Murder, mystery and mayhem are coming to the NSW Hilltops town of Young this month and what is incontrovertibly evident is a former local woman will be at the centre of it.
This woman, born to a large and well-known family, will be guest of honour at an event guaranteed to have many a pen poised and myriad tongues wagging.
Siobhan Mullany spent two decades working as a criminal defence lawyer before turning her expertise to something she’s also particularly adept at – writing.
The daughter of Dr Michael Mullany and the late Bernadette (Bernie) Mullany, Siobhan is now a celebrated author.
With her work published in legal journals, and her reviews of TV crime shows hotly read, she is also a winner of the national Scarlet Stiletto Award for the best crime short story written by a woman.

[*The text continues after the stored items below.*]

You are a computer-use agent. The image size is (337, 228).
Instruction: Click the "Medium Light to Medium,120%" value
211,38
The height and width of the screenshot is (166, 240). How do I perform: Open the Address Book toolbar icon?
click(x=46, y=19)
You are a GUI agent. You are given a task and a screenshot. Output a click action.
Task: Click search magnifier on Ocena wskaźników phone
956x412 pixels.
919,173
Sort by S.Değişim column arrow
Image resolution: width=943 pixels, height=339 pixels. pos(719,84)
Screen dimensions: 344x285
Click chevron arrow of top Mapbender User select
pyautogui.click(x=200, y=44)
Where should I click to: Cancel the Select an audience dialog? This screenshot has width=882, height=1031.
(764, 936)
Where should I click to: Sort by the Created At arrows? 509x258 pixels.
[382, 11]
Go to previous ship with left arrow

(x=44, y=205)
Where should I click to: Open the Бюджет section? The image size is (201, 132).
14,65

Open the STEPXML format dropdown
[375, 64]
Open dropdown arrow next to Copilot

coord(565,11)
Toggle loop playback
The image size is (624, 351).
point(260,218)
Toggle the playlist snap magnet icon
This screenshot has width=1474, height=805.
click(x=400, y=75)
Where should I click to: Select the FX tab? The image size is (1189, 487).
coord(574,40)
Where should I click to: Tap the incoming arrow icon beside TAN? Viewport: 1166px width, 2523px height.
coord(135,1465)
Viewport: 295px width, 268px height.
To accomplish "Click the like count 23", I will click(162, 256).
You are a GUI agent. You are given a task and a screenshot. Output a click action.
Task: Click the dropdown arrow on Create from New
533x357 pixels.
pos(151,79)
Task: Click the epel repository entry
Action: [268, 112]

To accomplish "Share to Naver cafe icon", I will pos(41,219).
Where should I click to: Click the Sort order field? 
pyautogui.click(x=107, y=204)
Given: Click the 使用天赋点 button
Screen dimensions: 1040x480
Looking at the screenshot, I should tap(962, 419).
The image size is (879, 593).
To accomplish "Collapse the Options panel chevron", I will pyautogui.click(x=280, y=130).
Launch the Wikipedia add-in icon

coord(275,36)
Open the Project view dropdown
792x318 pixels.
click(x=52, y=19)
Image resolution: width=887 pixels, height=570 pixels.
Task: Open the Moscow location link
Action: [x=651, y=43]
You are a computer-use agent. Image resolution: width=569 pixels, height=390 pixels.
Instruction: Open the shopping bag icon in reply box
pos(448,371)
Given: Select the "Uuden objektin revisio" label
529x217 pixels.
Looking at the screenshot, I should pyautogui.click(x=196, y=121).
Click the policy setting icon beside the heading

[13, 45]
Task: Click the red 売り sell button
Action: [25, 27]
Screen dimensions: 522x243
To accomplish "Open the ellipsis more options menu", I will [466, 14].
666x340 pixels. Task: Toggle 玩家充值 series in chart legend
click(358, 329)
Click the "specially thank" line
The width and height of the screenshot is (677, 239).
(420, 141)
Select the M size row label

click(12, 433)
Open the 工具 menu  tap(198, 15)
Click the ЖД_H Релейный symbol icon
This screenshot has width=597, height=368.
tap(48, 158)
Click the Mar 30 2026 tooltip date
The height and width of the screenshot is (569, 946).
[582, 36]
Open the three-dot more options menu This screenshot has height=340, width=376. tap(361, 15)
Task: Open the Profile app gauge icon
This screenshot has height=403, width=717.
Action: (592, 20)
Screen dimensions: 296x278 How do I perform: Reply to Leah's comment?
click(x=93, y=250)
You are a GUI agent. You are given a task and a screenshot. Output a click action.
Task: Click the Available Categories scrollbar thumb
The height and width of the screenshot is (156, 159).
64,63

The current NSW co-coordinator of the Australian Chapter of Sisters in Crime – a group formed in 1991 to share members’ passion for crime writing – Siobhan is heading back to Young this month to guide and encourage people to develop their own ideas for a mystery during a crime-writing workshop.
This follows an extremely successful workshop held earlier this year in Young by the Lambing Flat Fellowship of Australian Writers (FAW), which attracted 27 attendees and fuelled demand for more of Siobhan’s knowledge.
This former student of St Anne’s Infants School and St Mary’s primary and secondary schools, Siobhan completed her education at St Vincent’s College in Sydney before going on to Sydney University to study law.
She admits that she did the law science degree poorly at university but completed law part-time through the Solicitors and Barristers Admission Board (now the Law Extension Committee) while she was working.
Engaged as a Legal Aid NSW criminal defence lawyer for about 20 years, Siobhan says she mostly represented people charged with murder – in some trials where the facts were more incredible than any fiction.
She also spent two years in a terrorism trial.
After a brief stint at the Law Reform Commission, Siobhan worked in the forensic division of the Mental Health Review Tribunal and, although retired, now teaches law part time at the University of Technology Sydney and recently started working for the Law Extension Committee through Sydney University.
Although she has long been based in Sydney, Siobhan says Young has always been home.
Only by the luck of the Irish it is.
But the Mullany clan is as entrenched in local life as the deep-rooted grapevines it also brought to the town.
Siobhan’s parents moved to Young in 1956. Dr Mullany, an Irishman, had met Bernadette, who was brought up in western NSW, when both worked in London.
After marrying in Ireland, they decided to move somewhere neutral: the United States.
“That didn’t work out, so Dad answered an ad for a job in Young to work in Charlie Rowe’s medical practice,” Siobhan said.
“So, they settled in Young, raising 11 children in a household where dad was a general practitioner, so knew everyone, and Mum painted and was an integral part of the Young Society of Artists, so they became part of the community.”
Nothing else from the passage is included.